QUOTED PASSAGE —
Hmm... think we can get Hornet out of his nest? :noidea: :chortle:

TA is 10 and 1pm and TPA is at 10am.  

I'm gonna try to make the TPA shoot this weekend if I get back from hunting in time.. :thumb: :moose:


----------



## BOWGOD (Aug 11, 2004)

IGluIt4U said:


> Hmm... think we can get Hornet out of his nest? :noidea: :chortle:
> 
> TA is 10 and 1pm and TPA is at 10am.
> 
> I'm gonna try to make the TPA shoot this weekend if I get back from hunting in time.. :thumb: :moose:


i ain't even gonna talk smack about my indoor game i preffer not to eat crow if i don't got to. indoors might just be my weekness. i can shoot decent scores but by no means do i consider myself good at it my 5 spot average is 297 with a PB of 299 my vegas average is around 282 with a PB of 292. i'll save the trash talk for outdoors. 

oh i did just pick up a new hornet slayer for field.


----------



## tabarch (Sep 20, 2006)

blondstar said:


> Hey Terry
> Yelp send me the info, the weeknights work out better, thanks Terry



Blondstar, Bowgod and Va Vince
I have requeted some info from the club sec. and will pass it on to you when I receive it. I will get you the club contacts and the address for the indoor range and send it to you.
Terry


----------



## BOWGOD (Aug 11, 2004)

tabarch said:


> Blondstar, Bowgod and Va Vince
> I have requeted some info from the club sec. and will pass it on to you when I receive it. I will get you the club contacts and the address for the indoor range and send it to you.

PROBLEM DESCRIPTION —
Can you reproduce the part of the archery forum thread starting at "i ain't even" and ending at "talk for outdoors.", word for word?

DATA BLOCK —
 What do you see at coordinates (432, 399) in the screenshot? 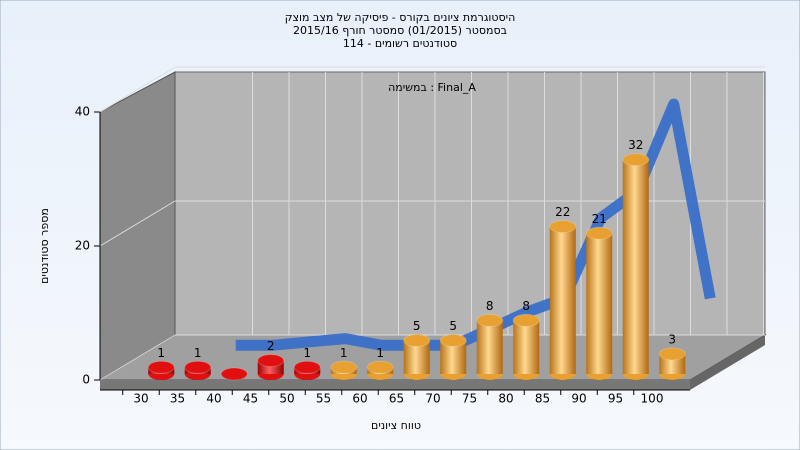
I see `x-tick-label: 70` at bounding box center [432, 399].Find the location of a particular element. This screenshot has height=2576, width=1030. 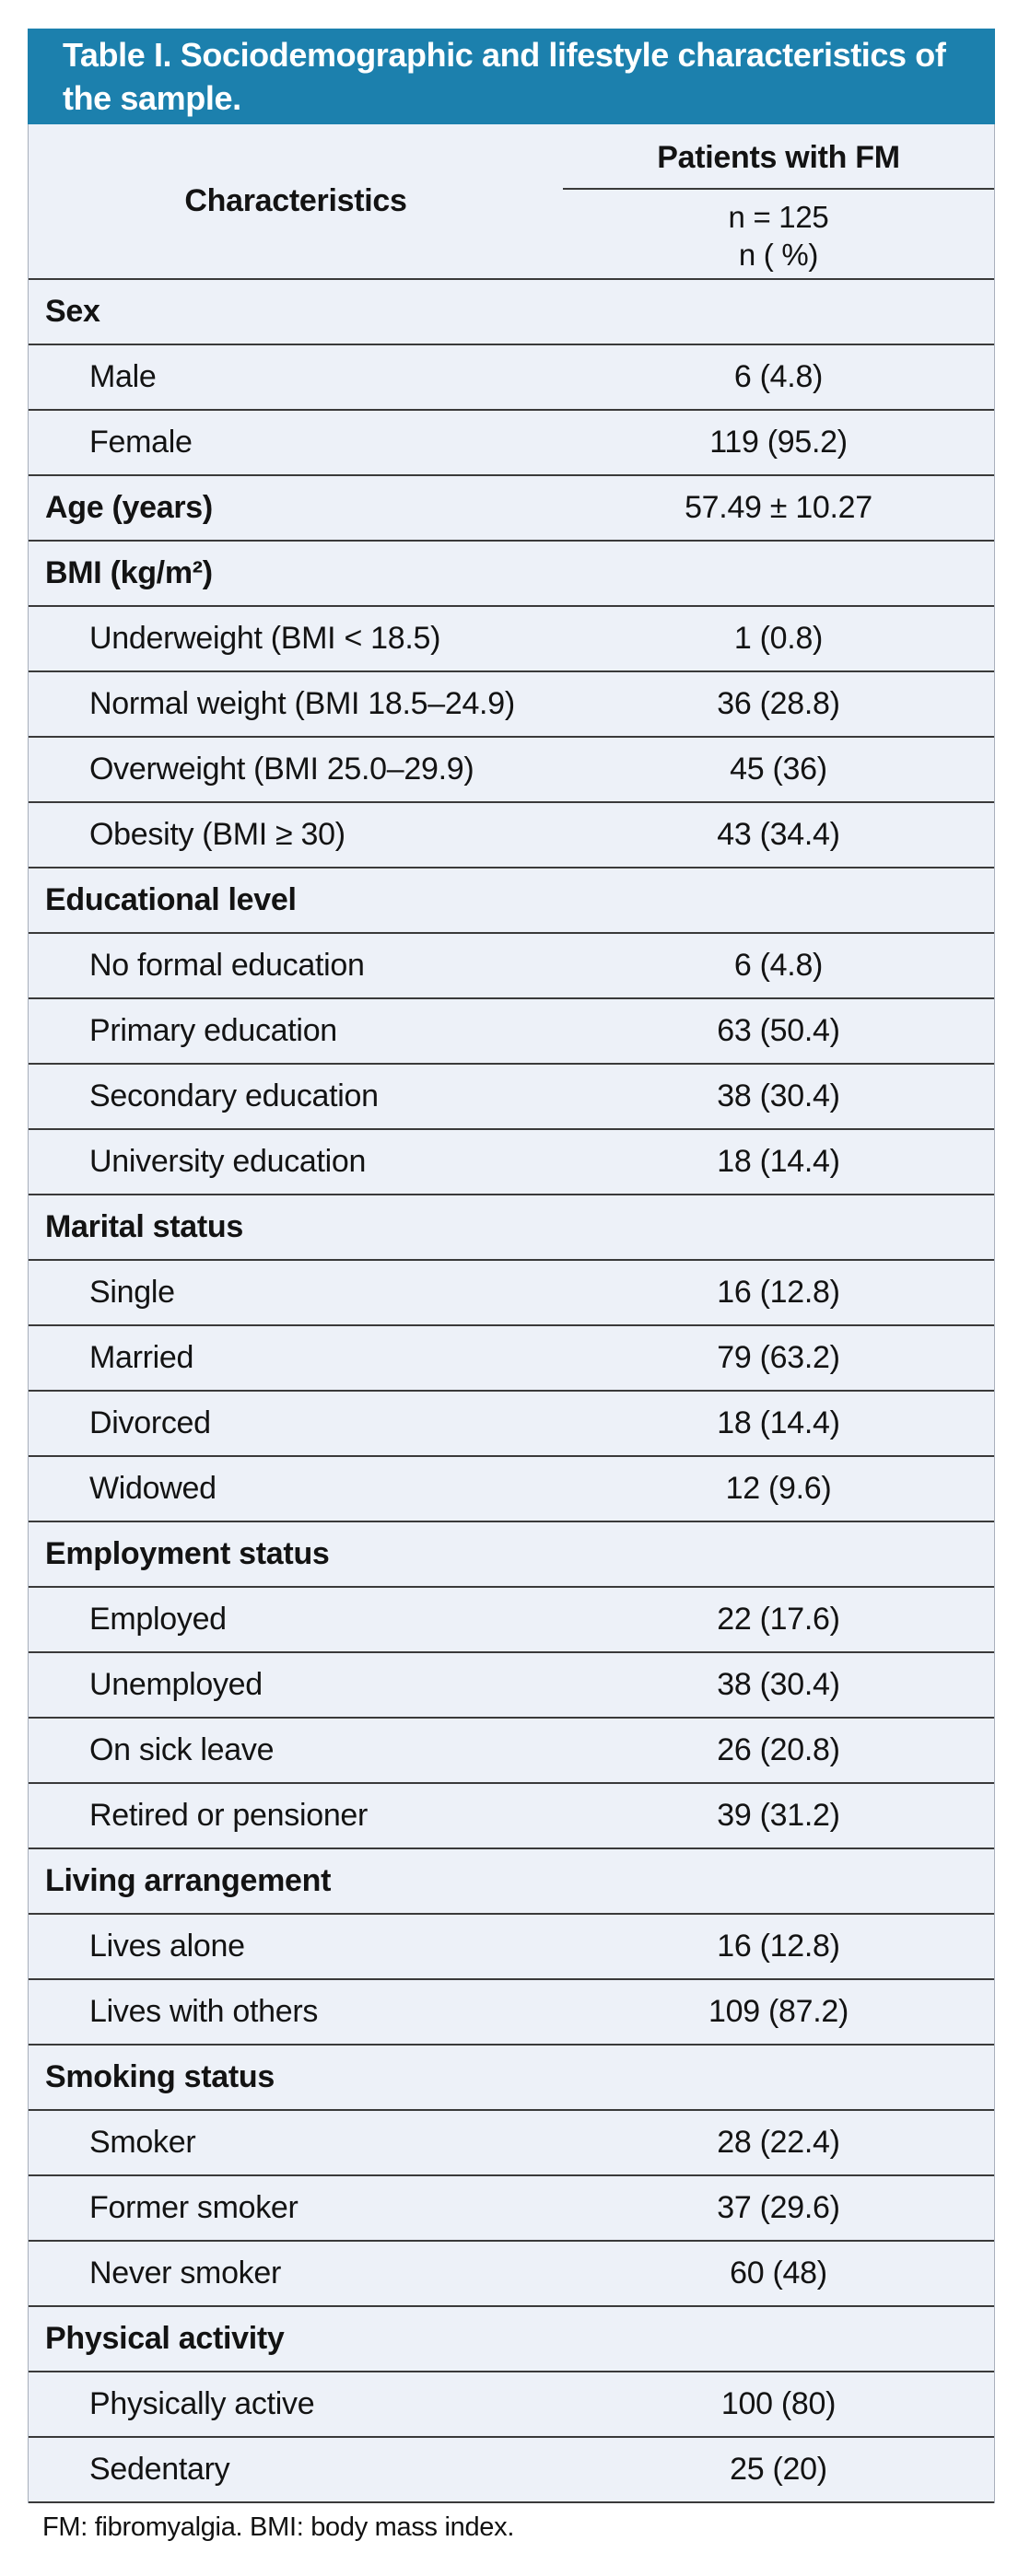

RESULT FOR THIS EXERCISE —
i ain't even gonna talk smack about my indoor game i preffer not to eat crow if i don't got to. indoors might just be my weekness. i can shoot decent scores but by no means do i consider myself good at it my 5 spot average is 297 with a PB of 299 my vegas average is around 282 with a PB of 292. i'll save the trash talk for outdoors.